- Problem statement:
Exactly as they appear below, repeat the lines from the one with "Given: Click the Desen Ara search field" through the one with "Given: Click the 进入游戏 button", and no others.

- Material provided:
------------------------------------
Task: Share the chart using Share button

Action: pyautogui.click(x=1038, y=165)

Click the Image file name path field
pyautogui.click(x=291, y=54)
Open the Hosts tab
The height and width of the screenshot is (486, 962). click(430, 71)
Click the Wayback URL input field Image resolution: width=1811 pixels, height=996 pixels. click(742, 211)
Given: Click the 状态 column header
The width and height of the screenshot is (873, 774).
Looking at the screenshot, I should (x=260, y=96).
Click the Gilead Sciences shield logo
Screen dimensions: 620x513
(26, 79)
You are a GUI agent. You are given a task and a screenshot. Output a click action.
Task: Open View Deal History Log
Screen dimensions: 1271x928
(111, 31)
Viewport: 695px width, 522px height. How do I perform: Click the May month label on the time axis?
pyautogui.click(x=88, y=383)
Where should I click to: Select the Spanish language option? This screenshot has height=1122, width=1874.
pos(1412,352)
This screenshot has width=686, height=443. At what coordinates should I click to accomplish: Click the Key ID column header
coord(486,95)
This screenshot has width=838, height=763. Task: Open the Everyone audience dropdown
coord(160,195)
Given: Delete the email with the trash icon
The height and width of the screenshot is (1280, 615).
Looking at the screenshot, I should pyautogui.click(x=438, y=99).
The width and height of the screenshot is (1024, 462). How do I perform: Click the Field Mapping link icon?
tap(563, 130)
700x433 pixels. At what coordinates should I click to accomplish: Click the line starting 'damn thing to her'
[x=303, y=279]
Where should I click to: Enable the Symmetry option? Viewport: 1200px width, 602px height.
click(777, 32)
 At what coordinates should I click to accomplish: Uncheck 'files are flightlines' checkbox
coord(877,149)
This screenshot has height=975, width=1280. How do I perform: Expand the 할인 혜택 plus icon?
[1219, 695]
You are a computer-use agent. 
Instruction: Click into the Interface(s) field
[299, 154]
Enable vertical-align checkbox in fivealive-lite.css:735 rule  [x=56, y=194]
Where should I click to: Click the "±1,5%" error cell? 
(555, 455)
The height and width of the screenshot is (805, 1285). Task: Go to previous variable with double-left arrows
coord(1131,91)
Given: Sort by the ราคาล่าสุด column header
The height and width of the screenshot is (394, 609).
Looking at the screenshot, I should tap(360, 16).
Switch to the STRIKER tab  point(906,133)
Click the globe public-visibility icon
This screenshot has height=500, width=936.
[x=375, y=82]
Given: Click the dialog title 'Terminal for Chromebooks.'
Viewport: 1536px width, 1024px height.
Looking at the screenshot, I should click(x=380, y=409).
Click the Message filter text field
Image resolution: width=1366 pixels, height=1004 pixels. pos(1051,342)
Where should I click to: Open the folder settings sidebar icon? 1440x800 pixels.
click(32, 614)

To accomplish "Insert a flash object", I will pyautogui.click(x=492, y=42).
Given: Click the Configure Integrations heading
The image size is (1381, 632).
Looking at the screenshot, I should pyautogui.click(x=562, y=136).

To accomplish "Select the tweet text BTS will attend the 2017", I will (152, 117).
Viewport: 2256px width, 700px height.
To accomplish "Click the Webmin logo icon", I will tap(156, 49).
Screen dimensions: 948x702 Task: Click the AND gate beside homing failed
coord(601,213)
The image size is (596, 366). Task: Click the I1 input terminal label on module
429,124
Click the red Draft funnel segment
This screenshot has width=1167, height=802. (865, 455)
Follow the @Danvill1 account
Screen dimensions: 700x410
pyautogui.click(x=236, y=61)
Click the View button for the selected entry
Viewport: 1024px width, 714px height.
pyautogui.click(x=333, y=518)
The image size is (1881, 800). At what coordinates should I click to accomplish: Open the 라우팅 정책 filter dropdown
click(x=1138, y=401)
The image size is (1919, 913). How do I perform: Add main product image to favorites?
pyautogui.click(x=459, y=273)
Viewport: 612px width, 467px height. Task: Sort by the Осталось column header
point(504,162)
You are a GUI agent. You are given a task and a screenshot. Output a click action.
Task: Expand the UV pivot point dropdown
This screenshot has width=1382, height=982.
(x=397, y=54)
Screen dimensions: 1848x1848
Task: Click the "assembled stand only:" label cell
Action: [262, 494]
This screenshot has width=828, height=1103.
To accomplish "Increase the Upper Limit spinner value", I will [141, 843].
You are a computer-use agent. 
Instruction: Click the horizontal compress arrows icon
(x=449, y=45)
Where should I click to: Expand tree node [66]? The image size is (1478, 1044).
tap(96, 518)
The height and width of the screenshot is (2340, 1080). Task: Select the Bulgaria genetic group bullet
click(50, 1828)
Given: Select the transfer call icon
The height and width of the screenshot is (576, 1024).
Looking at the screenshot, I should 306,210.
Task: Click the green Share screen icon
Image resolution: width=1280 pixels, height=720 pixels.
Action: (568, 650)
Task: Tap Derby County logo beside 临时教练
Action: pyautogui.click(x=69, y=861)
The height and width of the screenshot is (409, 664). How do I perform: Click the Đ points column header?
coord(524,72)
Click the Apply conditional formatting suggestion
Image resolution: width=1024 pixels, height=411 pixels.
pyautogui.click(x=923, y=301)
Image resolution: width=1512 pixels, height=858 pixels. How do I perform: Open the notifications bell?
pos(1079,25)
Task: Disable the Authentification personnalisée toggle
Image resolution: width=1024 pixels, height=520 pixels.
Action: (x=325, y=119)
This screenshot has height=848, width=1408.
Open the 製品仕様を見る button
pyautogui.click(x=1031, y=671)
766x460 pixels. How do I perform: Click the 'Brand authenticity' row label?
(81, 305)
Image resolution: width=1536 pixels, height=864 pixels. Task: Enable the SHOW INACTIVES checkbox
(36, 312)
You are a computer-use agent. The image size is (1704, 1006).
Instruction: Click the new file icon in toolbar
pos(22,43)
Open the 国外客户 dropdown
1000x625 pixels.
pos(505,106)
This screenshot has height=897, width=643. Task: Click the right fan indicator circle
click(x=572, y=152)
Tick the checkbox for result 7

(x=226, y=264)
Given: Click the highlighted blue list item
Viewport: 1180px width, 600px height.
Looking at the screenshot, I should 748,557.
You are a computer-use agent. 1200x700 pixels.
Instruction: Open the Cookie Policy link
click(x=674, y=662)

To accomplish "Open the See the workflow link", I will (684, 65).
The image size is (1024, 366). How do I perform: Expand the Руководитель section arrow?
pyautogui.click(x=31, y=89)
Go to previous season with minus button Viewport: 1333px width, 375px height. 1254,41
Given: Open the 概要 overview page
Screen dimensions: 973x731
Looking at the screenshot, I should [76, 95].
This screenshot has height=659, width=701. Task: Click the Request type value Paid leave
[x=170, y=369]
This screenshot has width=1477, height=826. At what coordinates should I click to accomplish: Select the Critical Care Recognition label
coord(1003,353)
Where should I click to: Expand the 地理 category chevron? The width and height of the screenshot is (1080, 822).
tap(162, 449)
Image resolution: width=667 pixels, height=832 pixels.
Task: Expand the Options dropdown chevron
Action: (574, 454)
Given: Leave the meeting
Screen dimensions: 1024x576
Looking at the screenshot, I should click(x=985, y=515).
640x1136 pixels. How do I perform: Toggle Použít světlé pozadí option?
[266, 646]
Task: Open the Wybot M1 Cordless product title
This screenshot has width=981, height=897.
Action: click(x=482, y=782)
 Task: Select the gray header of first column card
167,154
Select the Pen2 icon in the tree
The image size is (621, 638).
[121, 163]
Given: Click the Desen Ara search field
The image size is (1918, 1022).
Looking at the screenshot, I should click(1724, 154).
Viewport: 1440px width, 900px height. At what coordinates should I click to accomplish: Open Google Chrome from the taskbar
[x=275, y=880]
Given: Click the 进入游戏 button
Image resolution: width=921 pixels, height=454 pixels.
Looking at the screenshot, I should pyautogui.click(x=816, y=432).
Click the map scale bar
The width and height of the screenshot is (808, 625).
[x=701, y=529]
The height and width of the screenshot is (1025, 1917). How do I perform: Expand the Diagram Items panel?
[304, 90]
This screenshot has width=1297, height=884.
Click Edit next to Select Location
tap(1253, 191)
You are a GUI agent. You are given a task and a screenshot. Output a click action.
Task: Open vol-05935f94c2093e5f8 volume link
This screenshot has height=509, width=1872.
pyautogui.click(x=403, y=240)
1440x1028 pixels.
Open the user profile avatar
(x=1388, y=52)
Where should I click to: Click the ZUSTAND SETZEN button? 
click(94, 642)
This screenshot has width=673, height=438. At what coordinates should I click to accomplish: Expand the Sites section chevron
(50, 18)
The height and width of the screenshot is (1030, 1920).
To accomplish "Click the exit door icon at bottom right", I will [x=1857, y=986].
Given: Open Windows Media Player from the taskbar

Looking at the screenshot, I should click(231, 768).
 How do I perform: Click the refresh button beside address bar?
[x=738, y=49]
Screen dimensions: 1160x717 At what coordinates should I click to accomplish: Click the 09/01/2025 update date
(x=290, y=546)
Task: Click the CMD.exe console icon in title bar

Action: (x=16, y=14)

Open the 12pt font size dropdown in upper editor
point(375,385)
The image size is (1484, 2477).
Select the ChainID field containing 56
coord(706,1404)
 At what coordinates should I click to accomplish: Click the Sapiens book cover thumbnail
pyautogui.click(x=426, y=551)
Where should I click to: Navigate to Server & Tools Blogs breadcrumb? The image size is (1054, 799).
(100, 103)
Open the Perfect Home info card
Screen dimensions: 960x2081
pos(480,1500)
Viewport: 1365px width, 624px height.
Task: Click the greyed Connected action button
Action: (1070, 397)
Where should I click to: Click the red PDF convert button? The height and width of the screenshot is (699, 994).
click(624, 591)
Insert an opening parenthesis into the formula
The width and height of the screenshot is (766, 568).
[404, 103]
------------------------------------
- Result:
Given: Click the Desen Ara search field
The image size is (1918, 1022).
Looking at the screenshot, I should click(1724, 154).
Viewport: 1440px width, 900px height. At what coordinates should I click to accomplish: Open Google Chrome from the taskbar
[x=275, y=880]
Given: Click the 进入游戏 button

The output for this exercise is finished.